Sports nutritionists and physique coaches lean on it, as does anti-doping reasoning in bodybuilding. Geriatrics uses it to screen for sarcopenia, where a low FFMI predicts mortality better than a low BMI does. You'll also find it in eating-disorder rehabilitation tracking and in anthropometric research.

FAQ

How do I know my body-fat percentage? A DEXA scan is the gold standard. Bioimpedance scales and skinfold calipers are easier to get hold of but less accurate, and an error of ±3% feeds straight through into your FFMI.

Is there a normalized FFMI? There is.
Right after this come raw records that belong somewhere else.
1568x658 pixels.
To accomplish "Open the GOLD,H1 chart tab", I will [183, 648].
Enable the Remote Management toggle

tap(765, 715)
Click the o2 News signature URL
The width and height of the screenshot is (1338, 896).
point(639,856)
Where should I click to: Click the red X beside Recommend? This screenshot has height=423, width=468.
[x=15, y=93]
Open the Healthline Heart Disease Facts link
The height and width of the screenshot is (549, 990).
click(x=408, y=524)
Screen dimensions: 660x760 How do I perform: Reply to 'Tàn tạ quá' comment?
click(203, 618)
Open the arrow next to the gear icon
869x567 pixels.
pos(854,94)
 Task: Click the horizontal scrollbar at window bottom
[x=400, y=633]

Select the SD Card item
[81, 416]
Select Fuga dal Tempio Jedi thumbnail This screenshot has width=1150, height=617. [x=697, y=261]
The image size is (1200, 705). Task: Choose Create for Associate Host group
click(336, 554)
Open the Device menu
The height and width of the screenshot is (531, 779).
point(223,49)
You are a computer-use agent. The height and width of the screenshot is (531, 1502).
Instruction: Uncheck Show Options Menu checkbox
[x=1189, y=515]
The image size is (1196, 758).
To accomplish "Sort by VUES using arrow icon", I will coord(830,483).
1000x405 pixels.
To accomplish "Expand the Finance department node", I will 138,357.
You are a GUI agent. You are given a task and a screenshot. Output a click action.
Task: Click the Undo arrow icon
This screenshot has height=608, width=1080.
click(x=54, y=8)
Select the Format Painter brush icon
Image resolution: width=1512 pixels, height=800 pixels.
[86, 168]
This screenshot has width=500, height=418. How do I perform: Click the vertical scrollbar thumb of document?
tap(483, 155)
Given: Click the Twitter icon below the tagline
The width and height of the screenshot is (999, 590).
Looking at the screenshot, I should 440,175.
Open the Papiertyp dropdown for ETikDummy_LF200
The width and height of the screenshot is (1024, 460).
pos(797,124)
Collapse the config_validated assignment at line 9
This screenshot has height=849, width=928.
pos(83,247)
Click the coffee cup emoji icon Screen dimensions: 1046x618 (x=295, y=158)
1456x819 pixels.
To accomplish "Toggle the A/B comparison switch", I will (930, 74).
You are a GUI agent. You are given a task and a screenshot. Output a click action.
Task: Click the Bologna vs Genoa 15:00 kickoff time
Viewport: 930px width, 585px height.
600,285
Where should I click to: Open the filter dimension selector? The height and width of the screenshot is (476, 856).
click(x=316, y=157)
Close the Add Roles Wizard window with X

Kouri's adjustment tacks on 6.1·(1.8 − h) so you can compare people of different heights, since taller lifters tend to carry a bit less relative lean mass.

Can FFMI exceed 25 naturally? A few documented cases do exist, mostly genetic outliers and elite strength athletes. But when you survey drug-tested competitors, FFMI rarely climbs past 25, which is where the "natty ceiling" rule of thumb comes from.